What is required:
Print the passage on food classism below word for word, starting with "The ongoing war" and going on through "of said stuff.".

The ongoing war against fat people–oh, excuse me, “obesity”–has been recently engaged in a big battle: NYC’s push to ban soft drinks exceeding 16 oz. While I won’t argue that chemical-laden convenience foods are necessarily healthy, I’m getting really tired of the classism inherent in so much of the demonization of said stuff.
Most of the (good) arguments against food classism come down to things like poor folks not having easy access to affordable, fresh food, but there are some other factors that don’t get mentioned enough. In particular, I want to call out one big thing: the idea that it’s somehow shameful to get any pleasure or comfort from what you eat.
American culture is still riddled with Puritanism, and though the biggest manifestation of that is the war on Lust, the wars on Sloth and Gluttony also continue apace. People who would never dream of harping on someone for seeking sexual pleasure nonetheless consider it their right–even their duty–to shame others for wanting more downtime, or for using high-fat, high-salt or high-sugar foods as a cheap, quick source of pleasure and comfort. That so much of this shame is aimed at the working poor–those who have so few other means of making themselves feel better–is appalling.
The people doing this shaming are those who are used to having plenty of free time and regular access to other sources of entertainment and comfort. They are singles or couples with no kids, or two-parent families who make enough money for one to stay home, or to hire nannies, housekeepers, yard maintenance or other domestic workers. They are people who have jobs that give them plenty of break and vacation time. They are people whose homes are well-appointed and comfortable, who have access to easy transportation, who think nothing of dropping plenty of cash on wine, facials and weekends on the coast to revive and recharge after a long day. They are people who can afford an evening at the theater or the symphony, rather than being stuck seeing what’s on TV.
They are, in short, people who, by telling the poor that they should be spending 2-3 hours/day preparing healthier food (not to mention exercising–now that’s a luxury!) are blithely Marie Antoinetting the entire problem.

Provided records:

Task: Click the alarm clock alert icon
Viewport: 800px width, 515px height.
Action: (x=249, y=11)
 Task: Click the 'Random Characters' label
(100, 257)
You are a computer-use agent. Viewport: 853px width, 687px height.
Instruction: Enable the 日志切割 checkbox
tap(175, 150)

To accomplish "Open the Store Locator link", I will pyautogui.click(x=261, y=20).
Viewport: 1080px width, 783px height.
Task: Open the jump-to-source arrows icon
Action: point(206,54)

* * *

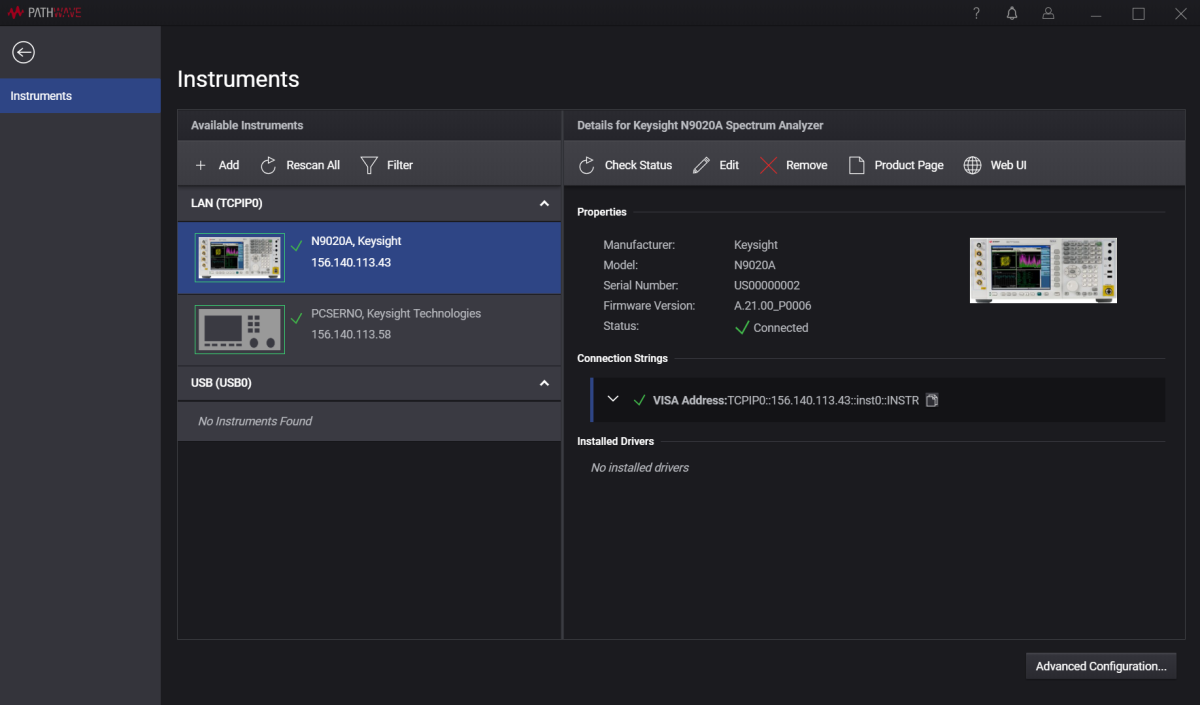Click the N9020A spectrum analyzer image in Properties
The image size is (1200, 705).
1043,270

...

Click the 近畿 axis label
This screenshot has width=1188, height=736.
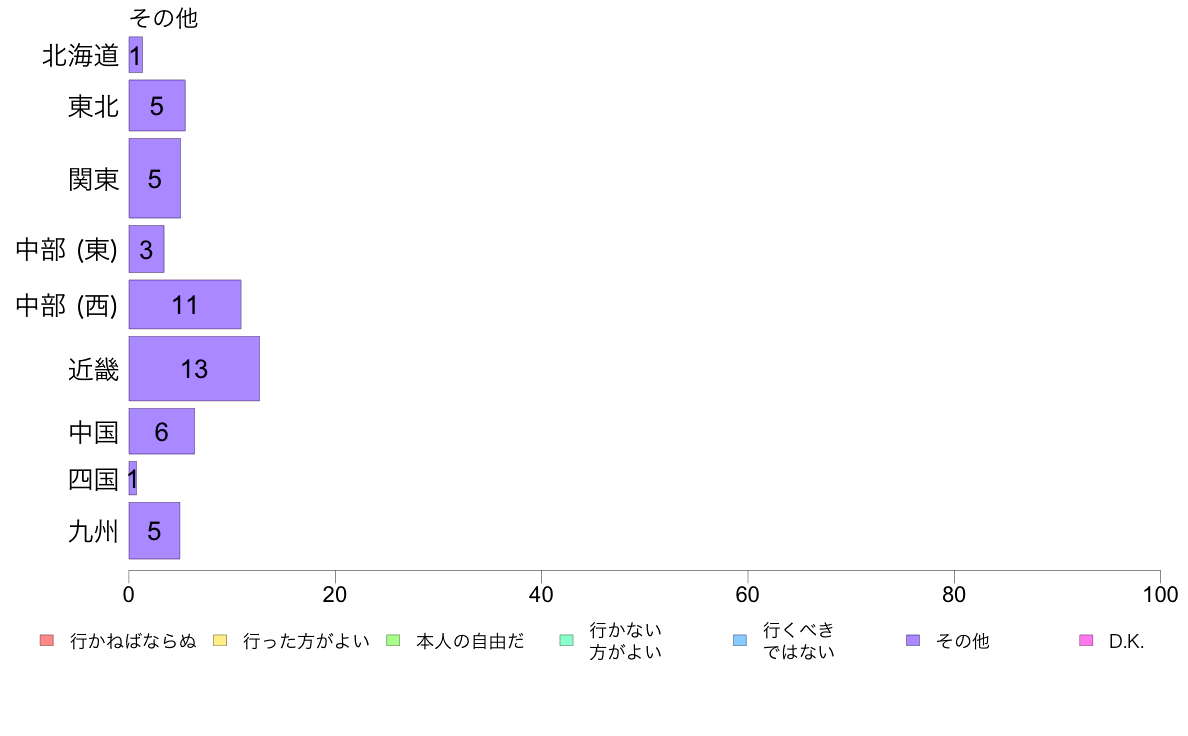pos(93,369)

Output for this exercise:
The ongoing war against fat people–oh, excuse me, “obesity”–has been recently engaged in a big battle: NYC’s push to ban soft drinks exceeding 16 oz. While I won’t argue that chemical-laden convenience foods are necessarily healthy, I’m getting really tired of the classism inherent in so much of the demonization of said stuff.